3D Platform has a problem they’d like to solve, but they really need the cooperation of others in the 3D printing industry.
Their focus is on very large scale 3D printing equipment, made possible by scaling up the standard desktop style equipment to sizes of a meter or more. This enables them to 3D print larger objects, some the size of furniture.
However, one of the issues they – and other large format 3D printer manufacturers – face is the extraordinary lengthy print times required to produce such big objects. In some cases, you might wait a week or even more to complete a large 3D print!
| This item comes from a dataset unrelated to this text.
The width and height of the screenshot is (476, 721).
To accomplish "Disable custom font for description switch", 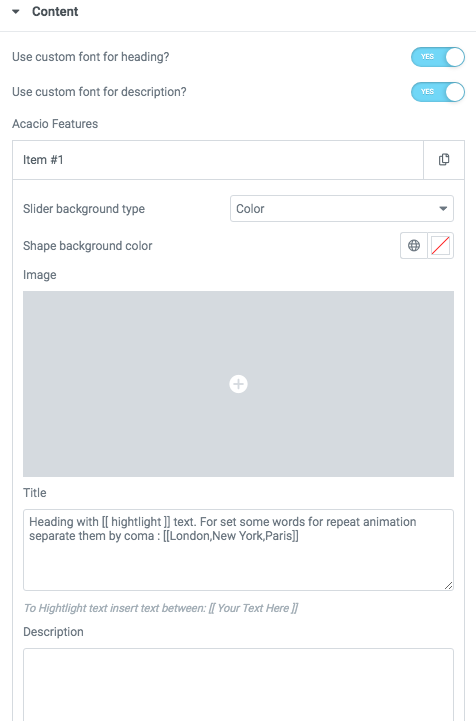I will [438, 92].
Such long prints are risky, as the longer a machine runs, the more time there is for something to go wrong. The last thing you need is a massive 3D print to fail half-way through, wasting a week of time and a great deal of 3D printer filament.
3D Platform has attempted to address the problem by re-designing their fancy extrusion systems to increase the flow of plastic significantly.
This certainly works, but the mechanics of the extruder are only one factor involved in increasing plastic flow.
The other major factor is the plastic itself. While the company has experimented with an alternative delivery system, plastic pellets, they found it not optimal:
Some research has been done to allow pellet-fed extruders to be used on FFF machines. To date, the only production machines available with pellet-to-part extruders have print volumes in excess of one cubic meter. The pellet-to-part production process adds many additional process variables that need to be controlled to produce parts with consistent quality.
Also, pellet-fed extruders require additional upstream processing equipment (inspection equipment, material driers, volumetric feeding, etc.) and have higher change-over times than spool-fed extruders.
So they’d prefer to use pre-made spools of plastic filament, as has been done since the dawn of desktop 3D printing. However, the industry has more-or-less settled on using two sizes of 3D printer filament: the most popular size is 1.75mm, which is very useful for small machines printing in fine details. The other de-facto standard size is 2.85mm, which is most often used in Bowden-style machines that must push a rigid filament through a long tube.
3D Platform’s advanced extruders are capable of taking up a lot more plastic than can be supplied with mere 2.85mm filament, so they’re looking big.
At top you can see an experimental 6mm filament spool. I inspected this spool and found that the plastic is quite rigid and I’m not sure it would easily bend through a complex path to an extruder successfully. 3D Platform found similar results for stiff materials and eventually tried a small 4.5mm size.
But here’s the problem: while they can figure out the optimal size for this large-volume printing, where would you buy such filament? I don’t know where you can get 6mm filament, let alone 4.5mm filament, unless you custom order it.
As a result, there is going to be a need for larger-size filament for not only 3D Platform, but for other manufacturers of large-scale 3D printing equipment.
Unfortunately there are no standards bodies in place in the industry to determine what a standard might be. So 3D Platform has formed a consortium of their own to figure it out.
So far they have partnered with:
- 3D Platform
- 3DXTech
- E3D
- Essentium
- Titan Robotics
- MakeShaper
- Ultimaker
- PolyMaker
- Push Plastic
This is a good start, but it doesn’t include other large-format 3D printer manufacturers such as BigRep, at least yet.
I am rather curious about Ultimaker’s presence on this list, as they do not (yet) make a machine of large size.
I believe this is a very good step forward, as part of the 3D printing community is trying to set up its own standard, rather than simply adopting standards set by some other unrelated industry.
If their large-format standard catches on, then we may see an easier path for vendors to create large-format 3D printers.